During menopause the female reproductive system slowly stops making the female hormones needed for the reproductive cycle to work. At this point, menstrual cycles can become irregular and will stop. One year after menstrual cycles stop, the woman is said to be menopausal.

The female reproductive anatomy includes both external and internal structures.

The function of the external female reproductive structures (the genital) is twofold: To enable sperm to enter the body and to protect the internal genital organs from infectious organisms. The main external structures of the female reproductive system include:

  • Labia Majora
  • Labia minora
  • Bartholin Glands
  • Clitoris

The internal female reproductive anatomy includes:

  • Vagina
  • Uterus (Womb)
  • Ovaries
  • Fallopian Tubes


Most of the female reproductive system comes from two structures, known as müllerian ducts. These ducts become the fallopian tubes, uterus and vagina in females.
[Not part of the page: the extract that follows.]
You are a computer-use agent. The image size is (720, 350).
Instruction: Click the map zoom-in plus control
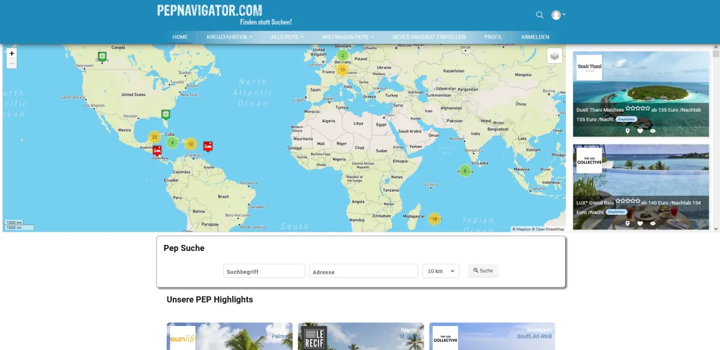tap(11, 53)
They form into reproductive organs during the ninth week of pregnancy. In rare cases, the "fusion" or "duplication" of organs can occur. For example:

  • In uterus didelphys, there are two each of a uterus, cervix and vagina. One vagina is blocked, and the other is unblocked.
  • In uterus duplex bicollis, there are two uteruses and cervix, but only one vagina.
  • In bicornate uterus, there are two uteruses fused with one cervix and one vagina.


There may be no obvious signs. Sometimes the outer organs may not look normal.

In adult women, infertility is the main problem.

For a baby or young girl, early signs of this disease could be:

  • Urine pooling then leaking from the vagina during and after urinating
  • Frequent urinary tract infections (UTI)
  • A lump or mass in the lower belly
  • Discomfort with puberty


Some fusion abnormalities can be seen in newborns. Lumps in the lower belly, found with a physical exam may signal this problem. An ultrasound can show why a lump pushes the bladder forward and the vagina back.

Some patients with complete duplication and a block are found at puberty. A girl can get her period, but she will feel uncomfortable. At that time a lump in the lower belly can be seen. This lump is from the buildup of menstrual fluid in the blocked vagina.

If a physical exam doesn’t show a problem, an exam called a vaginoscopy may be done. For this exam, a scope is placed in the vagina to let the surgeon to see inside. Sometimes an MRI is used to get a full diagnosis.


Not everyone needs treatment. Each woman should be treated based on her well-being and pregnancy goals.

Surgery is needed to treat vaginal fusion and duplication when:

  • The condition is causing symptoms
  • A woman is unable to get pregnant
  • A woman has had miscarriages

Surgical treatment can allow a woman to have a healthy pregnancy. If there is complete duplication with a block, the urologist can surgically drain fluid. Other times, more involved surgery is needed.

After Treatment

After treatment, many women have no medical or pregnancy problems.